Excerpt provided
◇ ◇ ◇ ◇ ◇ ◇ ◇
Life after death: Woman was taken to afterlife in 'consciousness of Christ' – claim

A woman believes she has met Jesus after suffering complications during surgery. Susan was technically dead for a time being during an operation, and in those brief moments she believes she met Christ. Susan said that Jesus took her from her body and accompanied her to heaven where there were “angelic” beings.

Writing on the Near Death Experience Research Foundation, Susan also described how the place she was taken to was in the “consciousness of Christ”.

Susan said: “I was aware that Jesus Christ came into the room. I was taken from my body and observed up to the point of doctors beginning to open my skull.

“Communication was telepathic. They wanted to take me to a Golden Mountain that was illuminated with white and gold light.

“There I was greeted by my family who had passed on. There was such joy and remarkable peace. They said ‘Do not be afraid.’

“Messengers were needed to let people know that death is not fearful. People had forgotten.

“They gave me instructions in how to work with the gifts we are given to assist one another. The illumination was so magnificent.

“Moving around was so easy in this body. The whole environment felt and appeared as though the body or consciousness of Christ was alive in each person making up a whole that was expanding beyond the universe.

“Love was so peacefully exuding from within each presence. Some of the figures were angelic with wings.”

The idea of seeing religious figureheads and gods in the afterlife is not a new experience, but some researchers believe there may be a natural phenomenon.

Dr Sam Parnia, director of critical care and resuscitation research at NYU Langone School of Medicine in New York City, believes cisions may be a survival technique in which the brain is searching for help.

He told an Oz Talk: “People describe a sensation of a bright, warm, welcoming light that draws people towards it.

“They describe a sensation of experiencing their deceased relatives, almost as if they have come to welcome them.

“They often say that they didn’t want to come back in many cases, it is so comfortable and it is like a magnet that draws them that they don’t want to come back.

“A lot of people describe a sensation of separating from themselves and watching doctors and nurses working on them.”
◇ ◇ ◇ ◇ ◇ ◇ ◇
Study material
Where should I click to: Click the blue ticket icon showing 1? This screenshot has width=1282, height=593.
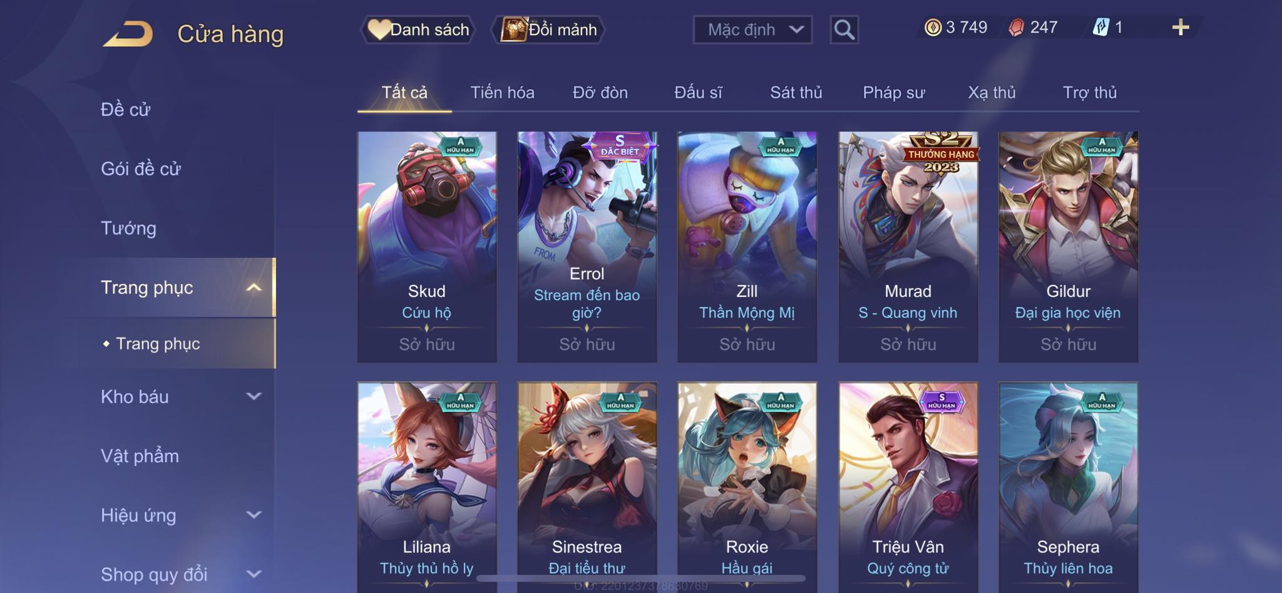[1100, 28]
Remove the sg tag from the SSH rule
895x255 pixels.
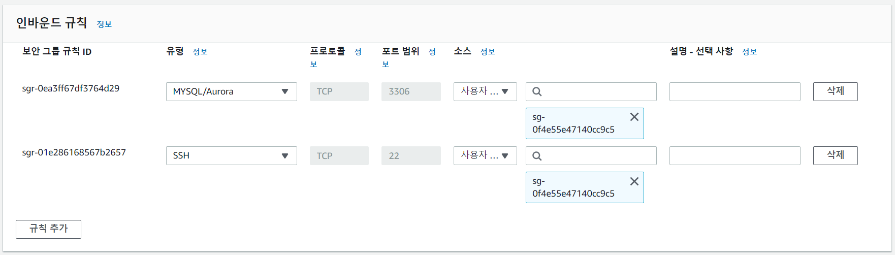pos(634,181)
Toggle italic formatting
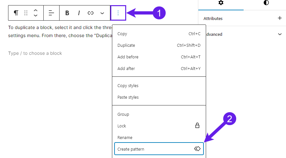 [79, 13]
◇ ◇ ◇ ◇ ◇ ◇ ◇
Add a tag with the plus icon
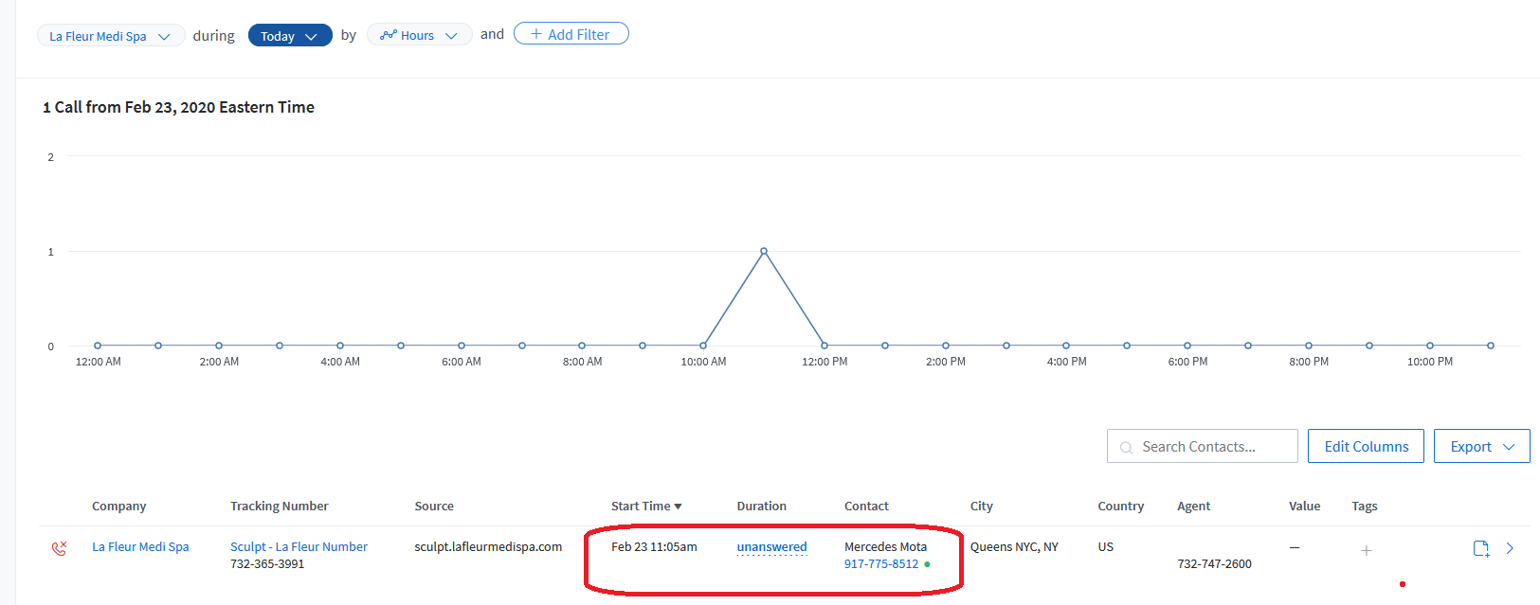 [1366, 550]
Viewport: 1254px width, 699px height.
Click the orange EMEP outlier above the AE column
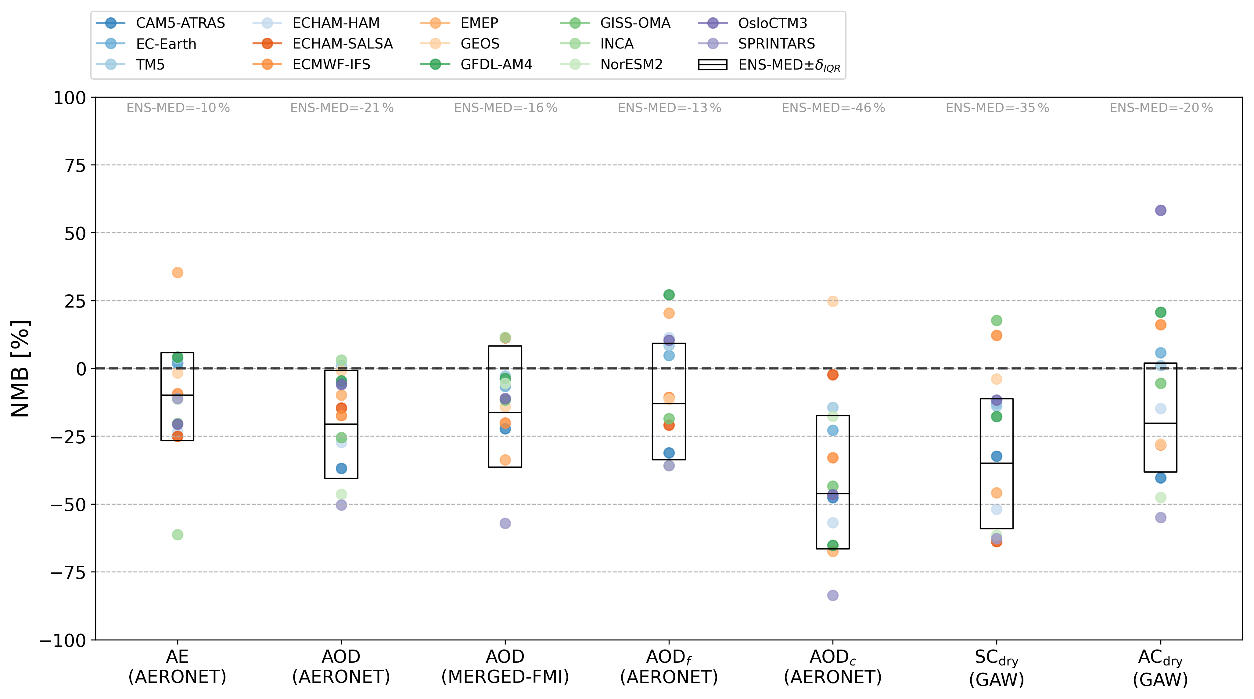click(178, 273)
◇ ◇ ◇ ◇ ◇ ◇ ◇
What to produce
Answer these questions using the article about Susan's near-death experience:
(a) With what light was the Golden Mountain illuminated?
(b) Who greeted Susan at the Golden Mountain?
(c) According to Dr Sam Parnia, whom do many people describe watching after separating from themselves?

Response to the task
(a) It was illuminated with white and gold light.
(b) Her family who had passed on greeted her.
(c) They describe watching doctors and nurses working on them.